Out of the way, apart from the large cities of the
Southwest, this unique collection of former Anasazi and
Navajo communities remains one of the most significant
reminders of the first settlers of the Four Corners
How to Get There
Canyon de Chelly National Monument is
located close to Arizona Highway 63, at the town of
Chinle. The site is 95 miles from Gallup, New Mexico, via
Highways 491 (formerly Hwy. 666), 264, and 191. If you're
arriving from the north, take U.S. Highway 191 south from
its intersection with U.S. 160 and drive south for 62
miles to Chinle. From the south, drive north on U.S.
Highway 191 from the junction of Interstate 40.
What to See & Do
The best way (and the easiest) to see the
ruins and canyons is to drive along the two scenic routes
-- the South Rim Drive (36 miles round trip) and the
North Rim Drive (34 miles round trip). The South Rim
Drive provides access roads to eight overlook viewpoints.
There are four overlooks on the North Rim Drive. The most
popular overlooks are on the South Drive: Junction
Overlook, with views of First Ruin and Junction Ruin, and
the White House Overlook.
Travel by foot into the canyon is allowed
only in the presence of a park ranger or guide. The one
exception is the White House Trail. This 2.5- mile
round-trip walk leads to the best-known Anasazi ruin in
the canyon. It is named after a long wall in the upper
ruin that is covered with white plaster. The trail begins
at the White House Overlook, 6 miles from the park
headquarters and information center. The village was home
to about 100 Anasazi between ad 1060 and 1275. The
descent is 500 feet and the trail takes you across the
river. Set aside 2 hours for the round trip.
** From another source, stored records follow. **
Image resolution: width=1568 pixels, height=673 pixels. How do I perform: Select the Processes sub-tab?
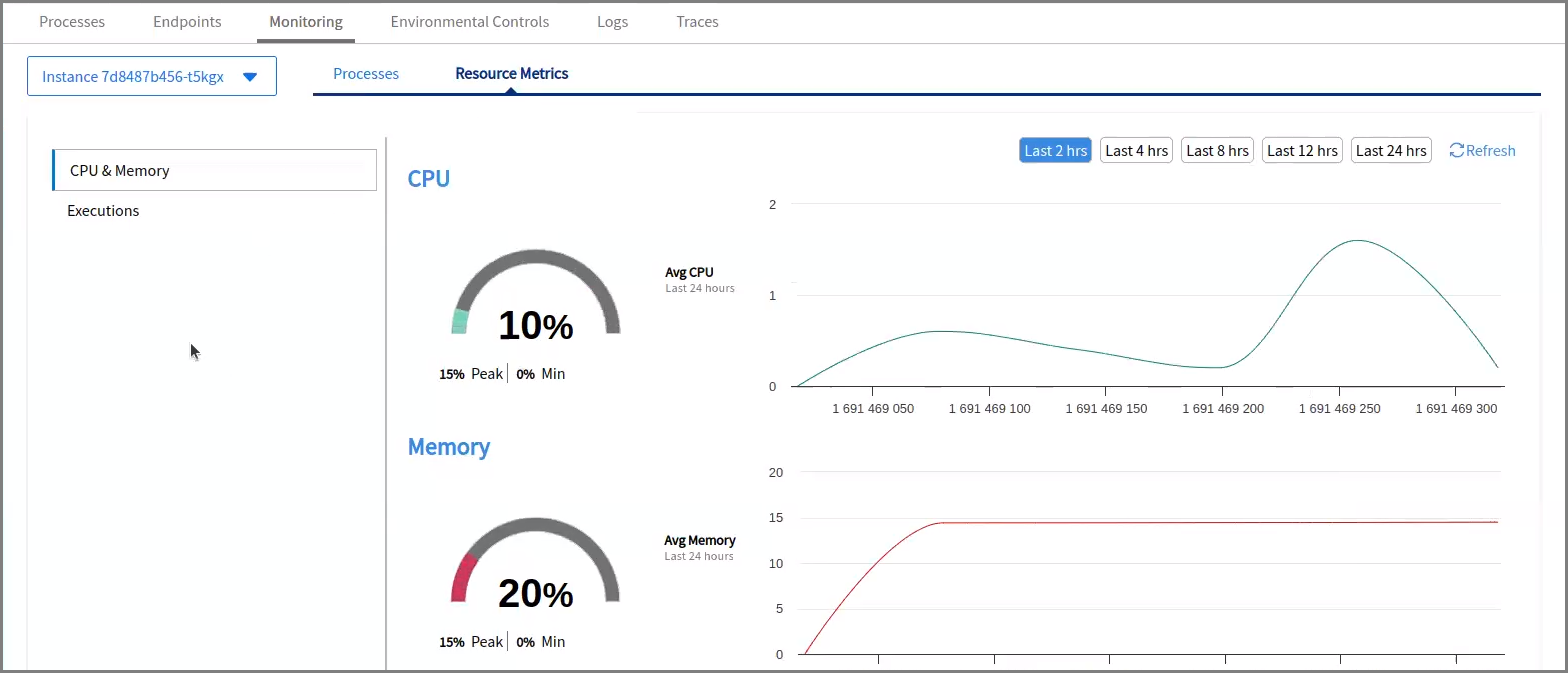pyautogui.click(x=366, y=74)
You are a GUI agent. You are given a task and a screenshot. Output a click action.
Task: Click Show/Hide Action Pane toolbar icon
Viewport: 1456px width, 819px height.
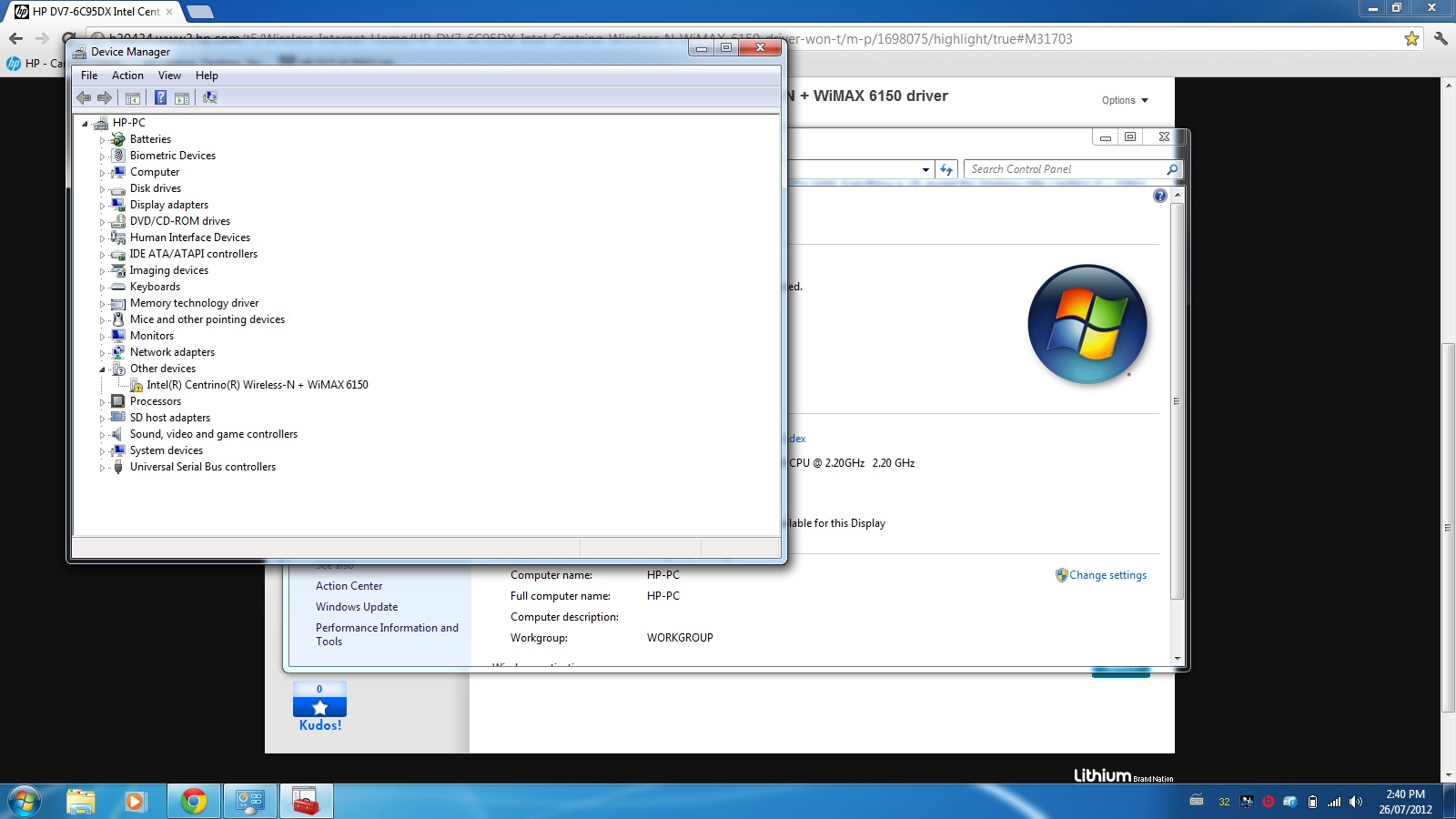pyautogui.click(x=182, y=97)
Visitor services include picnic sites.
Cottonwood Campground is located near the monument
headquarters, with fireplaces, drinking water and
restrooms. Gasoline, propane, food, and other camping
supplies are available in Chinle.
The best way to see the other ruins in the
canyon is to take the guided tour by vehicle offered by Thunderbird Lodge, the hotel inside the Monument,
near the visitor center (write Chinle, AZ 86503). The
lodge uses vehicles that can negotiate the sandy terrain
(with some quicksand) and mud following flash floods.
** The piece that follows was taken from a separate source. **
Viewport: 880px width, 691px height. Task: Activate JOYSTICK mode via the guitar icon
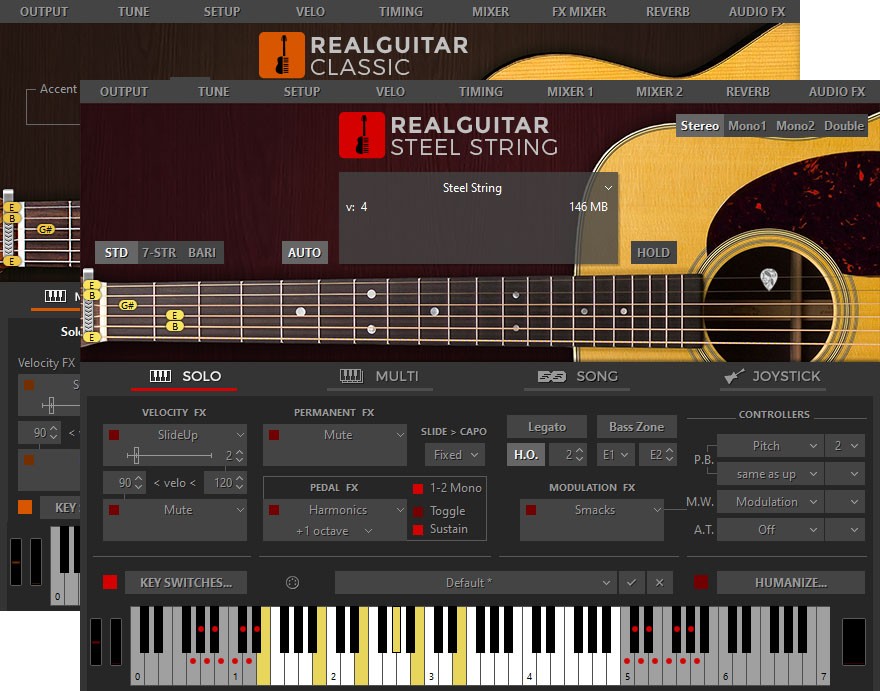(x=736, y=377)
Other visitors use their own 4WD vehicles, hiring a
Navajo guide through the Park Service. Horseback trips
into the canyons are also available.
Also, Leon Skyhorse Thomas provides
guided tours of the canyon and significant archeological
sites in his Unimog, or jeep, or in your own SUV. Every
guide is certified by the Park Service. The basic three
hour tour includes Antelope house in Canyon Del Muerto,
and the White House Ruin in Canyon De Chelly. In
addition, the following ruins may be viewed: Kokopelli
Cave, Petroglyph Rock, First Ruin, Junction Ruin,
Ceremonial Cave, and Ledge Ruin. The total distance
traveled is 24 miles. Departure is from the Chinle
Holiday Inn Parking Lot -- a short walk from the
Cottonwood Campground. For information and reservations,
call 520-674-5433, or 520-674-1044 (daytime cell phone).
Canyon de Chelly Motel, P.O. Box 295,
Chinle AZ 86503, (602) 674-5875
With 68 units, an indoor pool, and a restaurant that
opens at 6:30 am, this motel is 3 miles west of Canyon de
Chelly National Monument. It's a quarter-mile east of
U.S. Hwy. 191. Rates depend on the season; they're higher
in the summer months.
Holiday Inn Chinle, P.O. Box 1889, Chinle AZ
86053, (602) 674-5000
This large, modern Holiday Inn has a complex rate
structure, with four different rate periods. As with the
above, the rates are higher in mid summer and lowest from
January through April. The hotel is located at the
entrance to Canyon de Chelly National Monument, on Indian
Road 7, 2.5 miles east of U.S. 191. There's a heated
pool, and laundry, and the restaurant opens at 6 a.m.
Cottonwood Campground, inside Canyon de Chelly
National Monument, has 75 sites and is open year-round.
RVs are limited to 32 feet. Dump station but no showers.